I agree that "immature and irresponsible" are definitely in his repertoire, so I don't dispute that part of this is HIS problem. But I wanted to clarify that I can be a bear to talk to at parties and in other social mixes, when I'm feeling most vulnerable and looking most cool and unapproachable.
Stubborn, I just downed about 10 cherries (the delicious frozen organic ones I get at the coop) that were floating in my seltzer water, and wouldn't you know, every single one of 'em was askew!
UPDATE from back at the ranch: I e-mailed S. a little note today - a little inside joke about how EVERYthing I talk about that I want to do/make stylewise (decorating or clothes) appears in the New York Times a month or less later. The latest was that I was going on and on about a month ago about how for years I've wanted to do groupings of chandeliers of different styles, and just LAST WEEK was telling him that I found a place in a nearby neighborhood that has fabulous chandeliers for not very much money, and lo and behold, the Home and Garden section comes out with an article about how trendy chandeliers are becoming. This is about the 10th time this has happened in the last three years.
So anyway, I e-mailed him a one-liner with a link to the article, fully expecting to be ignored - the usual when I send things to him at work - and about 30 minutes later, a sweet little note popped up in my inbox!

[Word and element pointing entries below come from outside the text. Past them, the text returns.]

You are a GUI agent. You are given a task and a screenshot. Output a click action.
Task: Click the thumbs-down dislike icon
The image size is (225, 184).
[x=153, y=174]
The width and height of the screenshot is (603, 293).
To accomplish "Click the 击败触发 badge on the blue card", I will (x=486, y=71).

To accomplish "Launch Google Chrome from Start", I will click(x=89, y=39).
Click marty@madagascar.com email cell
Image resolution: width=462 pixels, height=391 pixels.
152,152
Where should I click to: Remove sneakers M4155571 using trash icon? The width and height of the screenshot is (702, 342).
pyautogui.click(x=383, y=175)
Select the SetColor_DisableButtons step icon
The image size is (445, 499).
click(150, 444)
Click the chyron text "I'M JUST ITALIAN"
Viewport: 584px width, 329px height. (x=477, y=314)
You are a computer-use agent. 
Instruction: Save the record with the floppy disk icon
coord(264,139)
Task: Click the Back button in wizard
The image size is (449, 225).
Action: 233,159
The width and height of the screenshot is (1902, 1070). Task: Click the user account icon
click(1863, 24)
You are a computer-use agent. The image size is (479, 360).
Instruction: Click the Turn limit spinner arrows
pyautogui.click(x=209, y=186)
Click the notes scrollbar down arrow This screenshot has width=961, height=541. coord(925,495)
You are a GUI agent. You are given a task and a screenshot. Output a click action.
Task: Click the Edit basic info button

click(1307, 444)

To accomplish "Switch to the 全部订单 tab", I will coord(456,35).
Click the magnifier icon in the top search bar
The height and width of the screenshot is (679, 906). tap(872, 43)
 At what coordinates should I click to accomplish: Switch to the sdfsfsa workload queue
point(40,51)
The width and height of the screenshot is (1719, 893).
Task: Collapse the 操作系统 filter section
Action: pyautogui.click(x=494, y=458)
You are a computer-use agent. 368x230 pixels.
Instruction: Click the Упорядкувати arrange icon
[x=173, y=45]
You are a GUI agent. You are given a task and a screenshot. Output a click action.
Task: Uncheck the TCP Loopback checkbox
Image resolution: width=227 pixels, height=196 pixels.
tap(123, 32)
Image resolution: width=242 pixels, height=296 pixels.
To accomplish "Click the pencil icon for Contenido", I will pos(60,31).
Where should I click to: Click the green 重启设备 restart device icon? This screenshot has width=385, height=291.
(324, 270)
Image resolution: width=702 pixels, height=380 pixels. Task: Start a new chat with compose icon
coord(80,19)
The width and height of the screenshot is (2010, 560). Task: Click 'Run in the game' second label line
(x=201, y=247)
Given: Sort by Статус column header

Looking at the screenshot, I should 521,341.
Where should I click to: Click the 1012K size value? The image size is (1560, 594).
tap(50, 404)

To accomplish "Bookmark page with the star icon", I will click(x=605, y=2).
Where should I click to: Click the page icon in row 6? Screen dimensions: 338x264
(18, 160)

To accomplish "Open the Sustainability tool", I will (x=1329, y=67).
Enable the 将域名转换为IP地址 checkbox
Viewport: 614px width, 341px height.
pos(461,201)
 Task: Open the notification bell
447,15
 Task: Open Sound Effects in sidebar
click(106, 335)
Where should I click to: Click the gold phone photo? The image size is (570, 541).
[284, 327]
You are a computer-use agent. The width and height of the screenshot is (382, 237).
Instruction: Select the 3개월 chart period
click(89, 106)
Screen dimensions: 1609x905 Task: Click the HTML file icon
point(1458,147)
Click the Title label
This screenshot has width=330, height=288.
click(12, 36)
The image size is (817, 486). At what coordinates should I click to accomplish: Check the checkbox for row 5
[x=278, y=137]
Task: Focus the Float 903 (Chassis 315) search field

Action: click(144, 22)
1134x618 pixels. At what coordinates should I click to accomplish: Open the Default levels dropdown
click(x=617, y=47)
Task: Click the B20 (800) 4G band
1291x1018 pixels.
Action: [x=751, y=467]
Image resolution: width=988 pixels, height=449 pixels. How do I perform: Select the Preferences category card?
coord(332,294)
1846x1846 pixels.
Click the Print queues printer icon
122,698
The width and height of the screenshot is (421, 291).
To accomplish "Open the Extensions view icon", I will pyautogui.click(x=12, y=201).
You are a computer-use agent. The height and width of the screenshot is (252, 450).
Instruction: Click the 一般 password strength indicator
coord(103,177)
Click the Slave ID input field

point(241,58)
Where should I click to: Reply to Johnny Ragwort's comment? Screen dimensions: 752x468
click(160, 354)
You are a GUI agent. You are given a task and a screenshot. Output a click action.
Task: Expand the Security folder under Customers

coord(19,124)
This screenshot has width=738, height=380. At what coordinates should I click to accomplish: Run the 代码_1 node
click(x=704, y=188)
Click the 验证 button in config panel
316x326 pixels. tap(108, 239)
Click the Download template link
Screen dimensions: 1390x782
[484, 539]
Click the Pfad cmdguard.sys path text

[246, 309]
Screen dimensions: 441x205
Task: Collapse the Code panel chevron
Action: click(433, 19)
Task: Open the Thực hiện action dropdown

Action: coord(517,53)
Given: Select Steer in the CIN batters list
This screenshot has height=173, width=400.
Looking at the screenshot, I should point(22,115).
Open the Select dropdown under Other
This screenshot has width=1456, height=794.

Ah, that love tank is fillin' up (with cockeyed cherries). Can I say right here (in case of selective memory later) that he really, really is making an effort these days? Remarkably, I don't need the proof of pain this week to see it. It ain't perfect, and sometimes the cherries are askew, but hey... I can certainly work harder, too. I'm going to spend some time thinking about how I can build on the recent positives.